Much of the literature reviewed focused on staff and patient protection. In the US, the National Institute for Occupational Safety and Hazard (NIOSH) recommends high capture velocity suction (at least 100–150 ft/s), not standard, wall-mounted suction, together with high efficiency particulate air filters (effective down to particles 0.1 μm in size). NIOSH suggests that the smoke capture device should be within 2 inches of the surgical site and suction should be on whenever any surgical smoke is produced.18 However, Garden et al.14 found being 1 cm away 98% effective, but > 2 cm from operation site caused a 50% decrease in efficiency of smoke removal. It has been suggested that filters and tubing should be changed between cases and treated as infectious waste.18 To date, the North American regulating body, the Occupational Safety and Health Administration, has not made it law, awaiting empirical evidence.3,6 In the UK, the equivalent bodies, the Health and Safety Executive and the Medicines and Healthcare products Regulatory Agency (formerly the Medical Devices Agency) have not published any advice due to lack of evidence of the exact risk.
This is the largest UK study of current practice in this field to date, with a 70% response rate to our questionnaire. Diathermy equipment was used by all the surgeons who responded. Many surgeons clear surgical smoke for a variety of reason. The use of wall suction was the most common method, although some used specifically designed devices, such as laparoscopic evacuators/filters. Only 3% used a specific smoke evacuator.
Only 26% of respondents felt that adequate precautions exist at present. Although many were undecided, most felt the need for more clinical data and better technology for smoke evacuation before surgical smoke evacuation became routine.

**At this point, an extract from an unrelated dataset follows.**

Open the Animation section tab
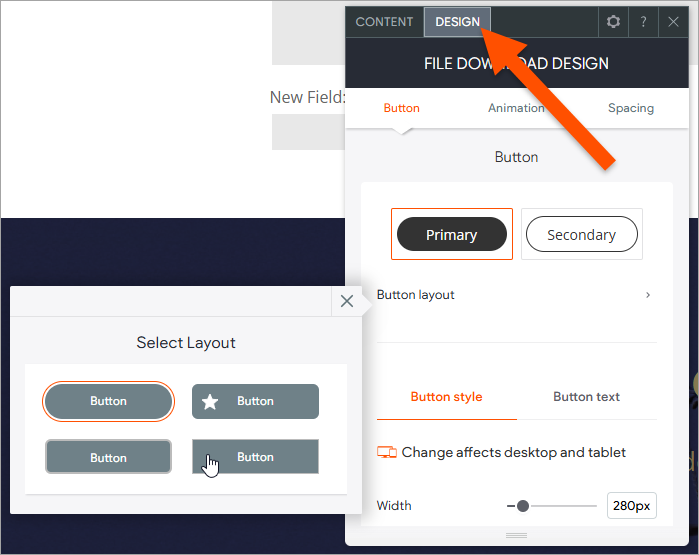Image resolution: width=699 pixels, height=555 pixels. [x=516, y=108]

Wall-mounted suction was the most frequently used form of extraction for surgical smoke in our study. Despite most research suggesting that this is inadequate, unless used in laparoscopic cases where the smoke is contained.6 However, one study using specifically designed pencil diathermy with in-built channel for smoke extraction, a filter and wall-mounted suction (set to 30 l/min)13 showed significantly reduced quantity of smoke reaching the surgeon, improved view and reduced noxious smell. Another theatre-based study, to establish health and safety guidelines for surgical smoke, failed to identify any biological or chemical hazards in significant quantities in the theatre environment during selected operations.14 Clinical studies such as these are important as they investigate actual working conditions. This must be taken into account when evaluating laboratory-based studies, because extrapolation to the clinical setting may be misleading.

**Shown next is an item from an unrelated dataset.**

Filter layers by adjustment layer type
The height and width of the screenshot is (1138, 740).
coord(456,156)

Far greater regulation exists in the US, Canada and Australia regarding the extraction of surgical smoke.3,6,18,19 It has been recognised that the potential for future litigation for occupational exposure must be factored into any economical considerations for using smoke extractors.3 Although there will be reservations about adopting new systems, many have been implemented in the past and proved successful.
Conclusions
Clinical and experimental evidence suggesting the potential for harm from surgical smoke exists, but remains difficult to quantify at present. This survey suggests that knowledge of the dangers of surgical smoke is limited, but is a cause for concern amongst staff exposed to surgical smoke in theatres. Greater awareness of the hazards and available technology to extract fumes from the theatre environment might lead to greater uptake.